# Studio Logic Keyboards: TP9 vs TP100LR vs TP40WOOD



## Mizar (Feb 6, 2017)

So, I'm trying to decide on a new keyboard.

I'm currently using an M-Audio axiom 25, so pretty much anything would be an upgrade, but I'm looking for something that feels adequate enough for playing Piano, but not be a complete nightmare for synths or strings, etc.

I'm looking into these keyboards because I feel they might fit my needs and my budget. I'm just confused on the difference between these actions?

Numa Compact 2: http://www.studiologic-music.com/products/numa_compact2/

SL88 Studio: http://www.studiologic-music.com/products/sl-studio/

SL88 Grand: http://www.studiologic-music.com/products/sl-grand/

Does anyone have any experience with these 3 different actions and how they compare?

Unfortunately, there's nowhere local for me to try any of these out.

Edit: Realized the Numa Compact is a semi-weighted keyboard...probably need to cross that one off the list.


----------



## rickdeckard (Feb 6, 2017)

Mizar said:


> So, I'm trying to decide on a new keyboard.
> 
> I'm currently using an M-Audio axiom 25, so pretty much anything would be an upgrade, but I'm looking for something that feels adequate enough for playing Piano, but not be a complete nightmare for synths or strings, etc.
> 
> ...


hi, if you can afford it go for the Grand, it's hands down the best value masterkeyboard in the market!


----------



## Mizar (Feb 6, 2017)

rickdeckard said:


> hi, if you can afford it go for the Grand, it's hands down the best value masterkeyboard in the market!
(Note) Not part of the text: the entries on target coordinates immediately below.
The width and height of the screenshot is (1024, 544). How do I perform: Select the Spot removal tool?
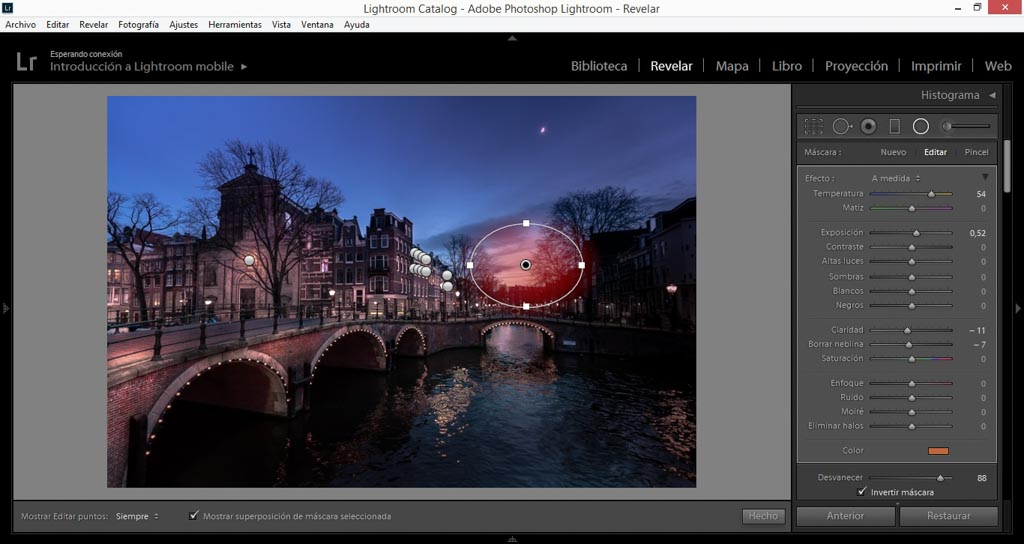(x=842, y=127)
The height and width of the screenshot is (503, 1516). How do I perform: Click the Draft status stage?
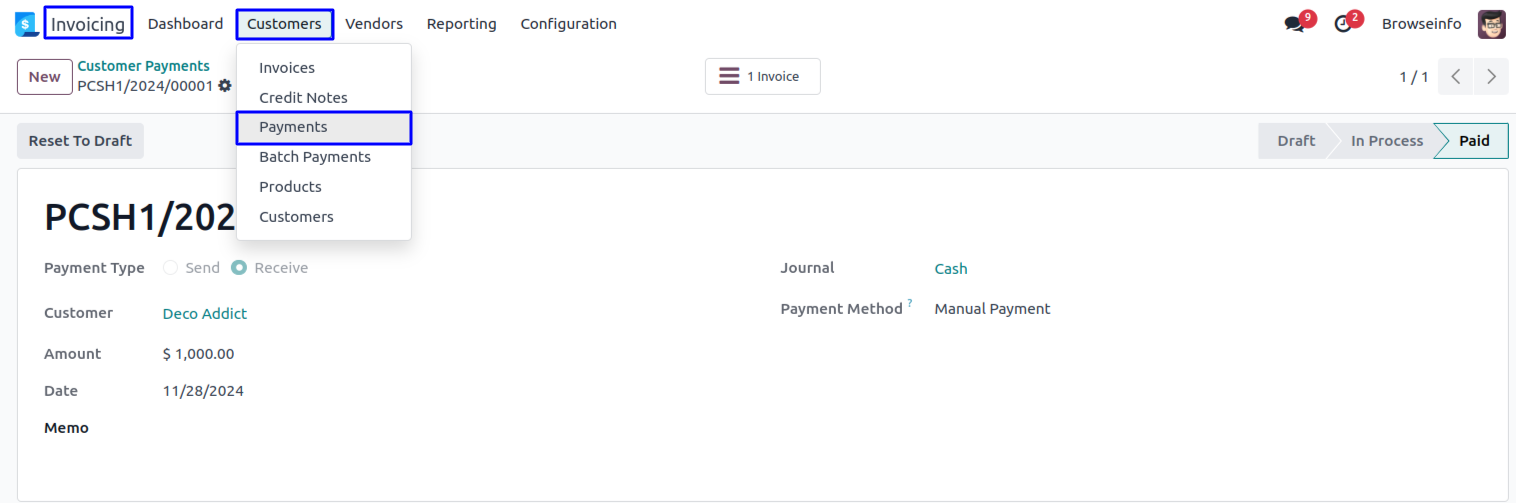click(x=1295, y=141)
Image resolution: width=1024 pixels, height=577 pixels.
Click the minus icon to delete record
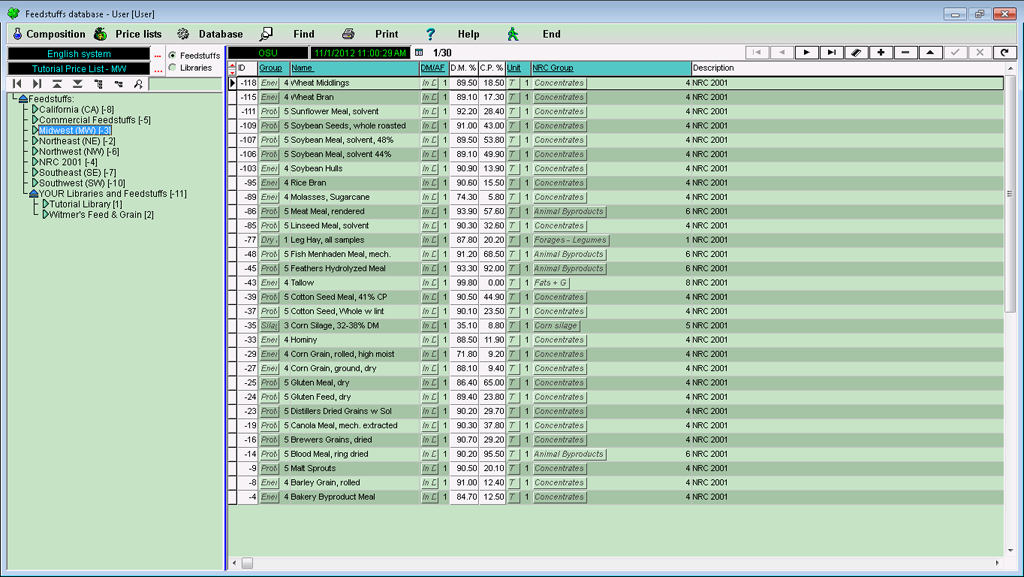[905, 52]
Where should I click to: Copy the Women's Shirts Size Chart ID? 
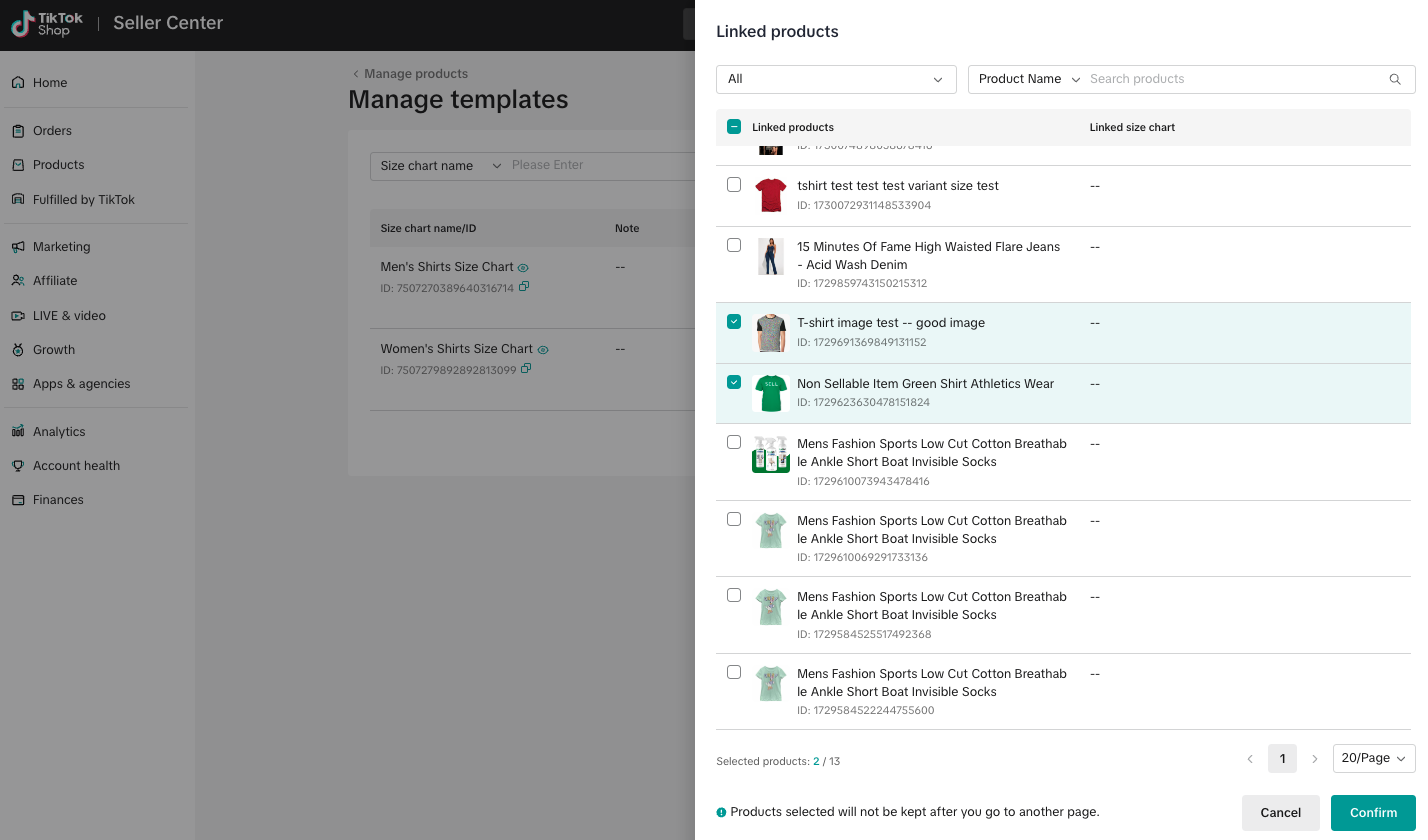(x=526, y=370)
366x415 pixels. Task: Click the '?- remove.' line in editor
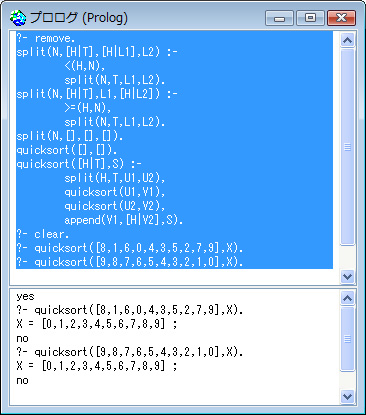point(46,38)

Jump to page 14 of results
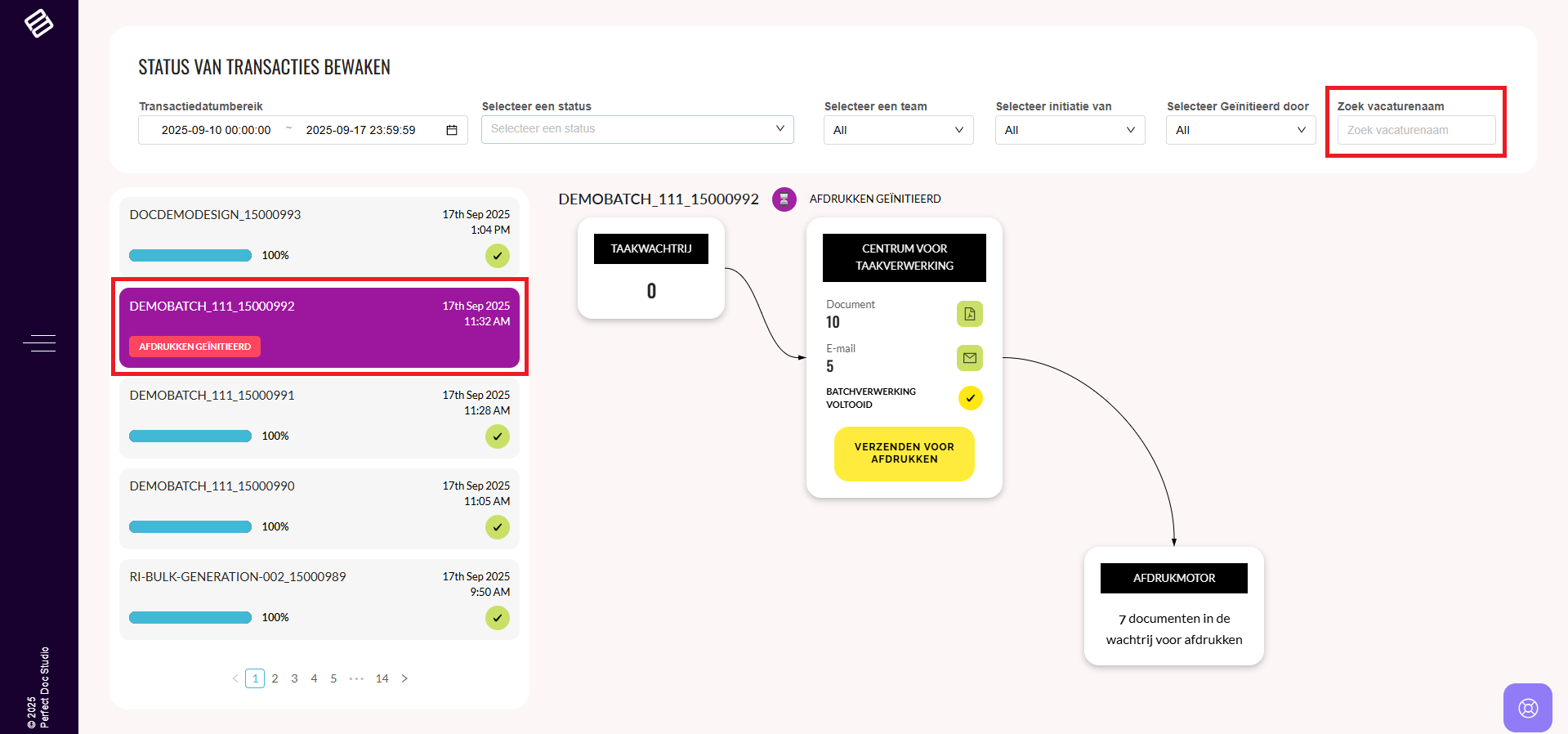[382, 678]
Do you have one? If so, do you find it to be good for things other than Piano as well? That's really the only thing holding me back, to be honest.


----------



## rickdeckard (Feb 6, 2017)

Mizar said:


> Do you have one? If so, do you find it to be good for things other than Piano as well? That's really the only thing holding me back, to be honest.


yes, of course it shines on piano parts beacuse it's weighted, but it's perfectly usable for other stuff too


----------